* The task: Please rewrite the rows between the lines holding "Given: Click the @ben mention link" and "the copy branch", inclusive, replacing "mention link" with "mention tag" and leaving everything else unchanged.

* Provided data:
(begin)

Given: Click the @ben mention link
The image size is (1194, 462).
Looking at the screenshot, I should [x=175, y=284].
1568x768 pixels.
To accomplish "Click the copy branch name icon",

(end)
(begin)

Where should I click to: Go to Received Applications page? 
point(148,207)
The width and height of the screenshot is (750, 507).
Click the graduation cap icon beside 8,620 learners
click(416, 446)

(end)
(begin)

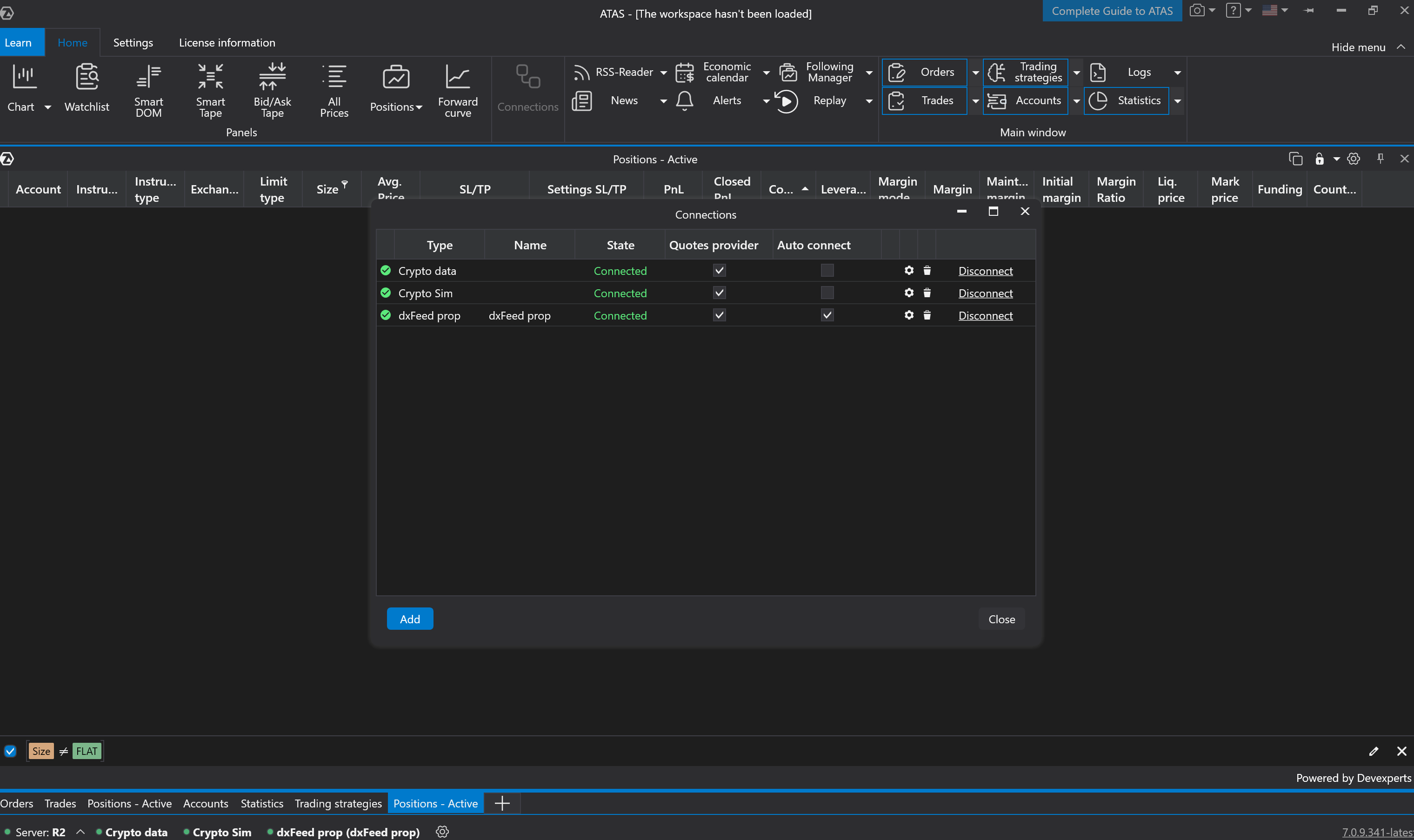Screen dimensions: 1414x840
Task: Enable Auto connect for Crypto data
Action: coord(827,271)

(end)

* Written answer:
Given: Click the @ben mention tag
The image size is (1194, 462).
Looking at the screenshot, I should [x=175, y=284].
1568x768 pixels.
To accomplish "Click the copy branch name icon",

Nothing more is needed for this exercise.